§ Records shown
:::::

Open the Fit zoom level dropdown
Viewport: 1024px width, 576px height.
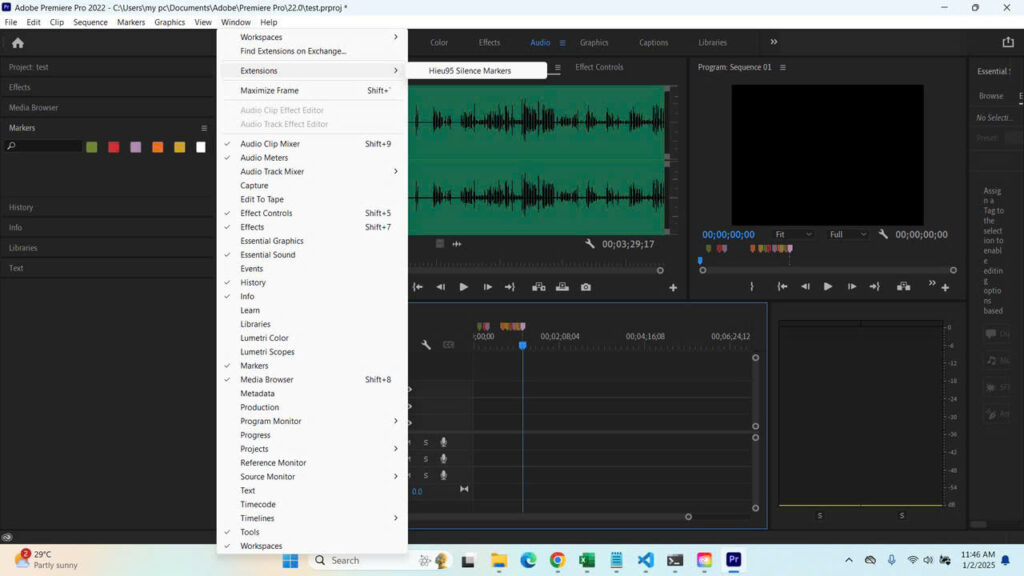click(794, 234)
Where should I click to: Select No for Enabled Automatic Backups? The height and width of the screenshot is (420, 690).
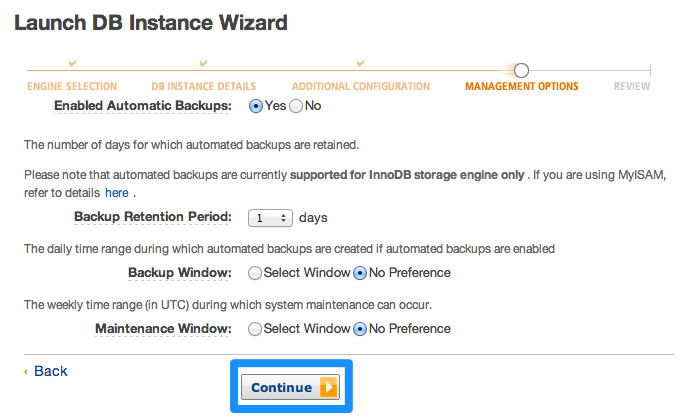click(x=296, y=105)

:::::

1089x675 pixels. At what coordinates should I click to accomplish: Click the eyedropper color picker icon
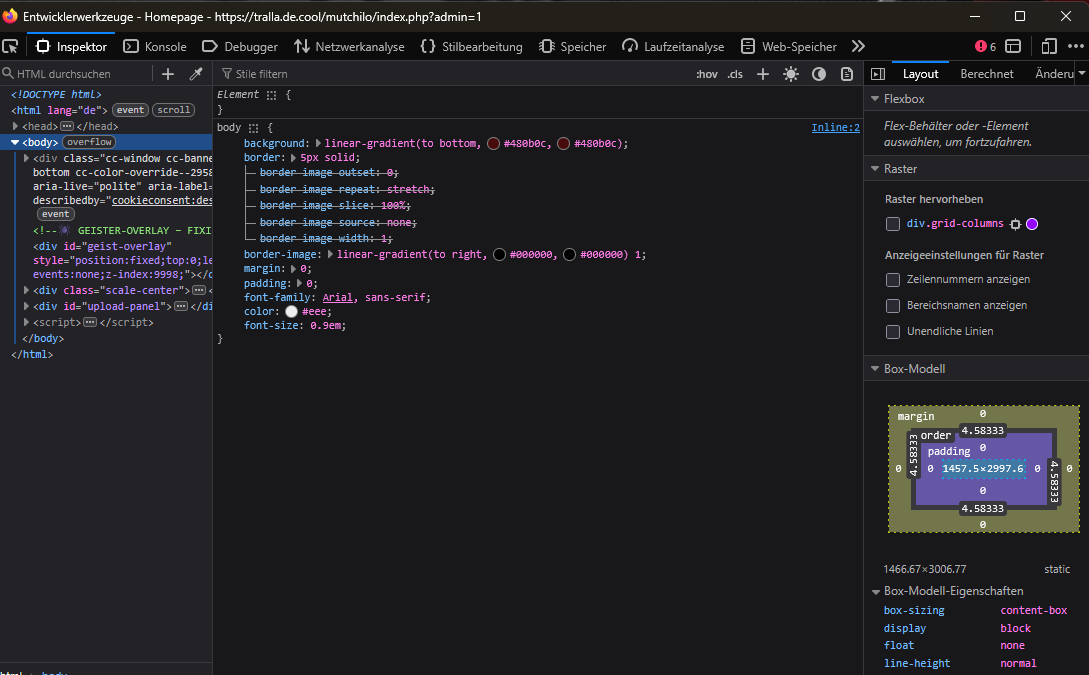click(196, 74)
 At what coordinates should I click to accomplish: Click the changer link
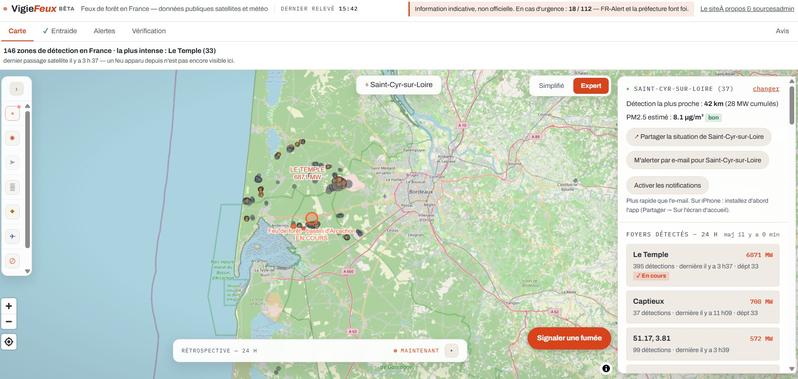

:::::

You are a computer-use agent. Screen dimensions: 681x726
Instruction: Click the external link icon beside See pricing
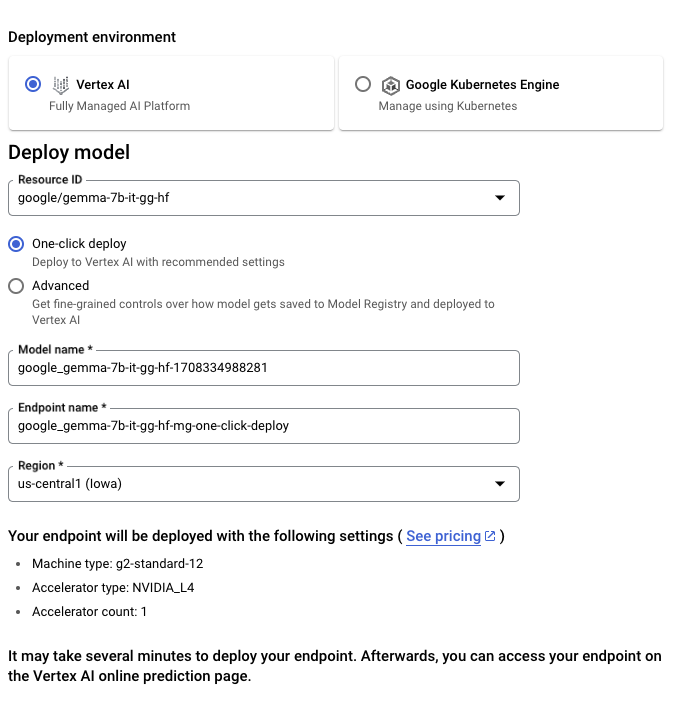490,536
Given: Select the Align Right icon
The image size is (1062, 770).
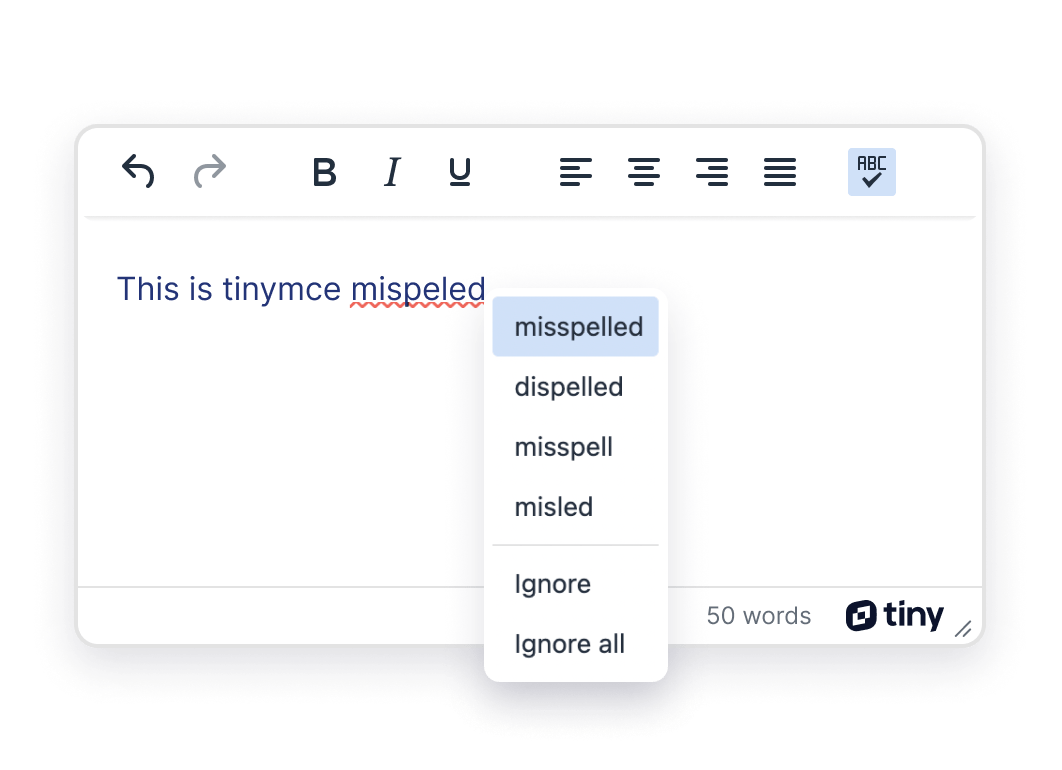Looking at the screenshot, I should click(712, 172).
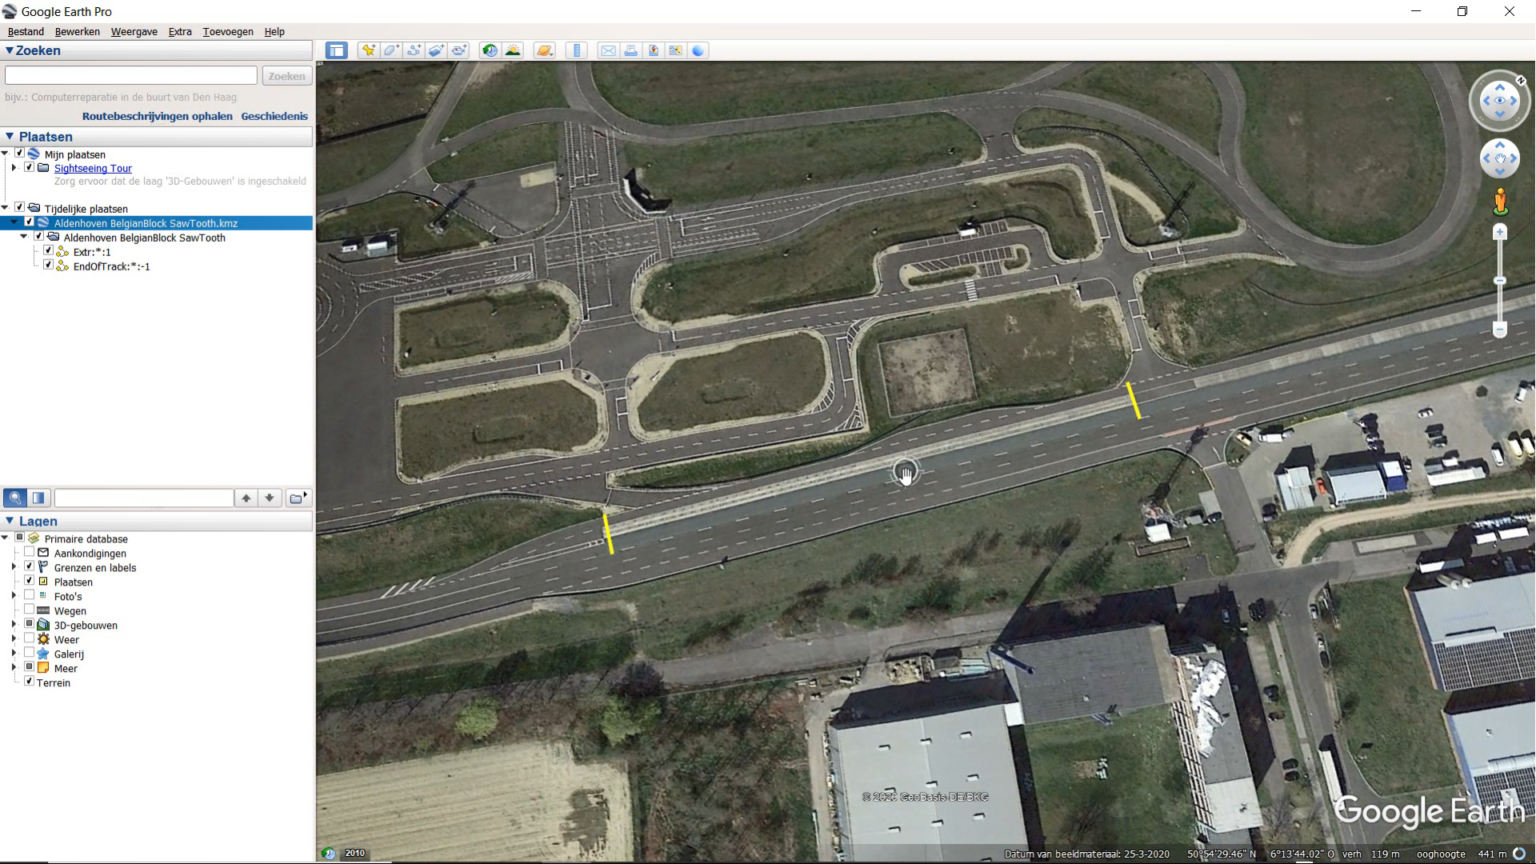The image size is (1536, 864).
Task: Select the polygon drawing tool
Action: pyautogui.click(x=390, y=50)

:::::

§ Your goal
Reproduce the records verbatim, starting at the line that contains "Open the Fit zoom level dropdown" and ending at the line that contains "click(x=296, y=105)", both included. Omit the pictures from the reproduction.

§ Solution to this problem
Open the Fit zoom level dropdown
Viewport: 1024px width, 576px height.
click(794, 234)
Where should I click to: Select No for Enabled Automatic Backups? The height and width of the screenshot is (420, 690).
click(x=296, y=105)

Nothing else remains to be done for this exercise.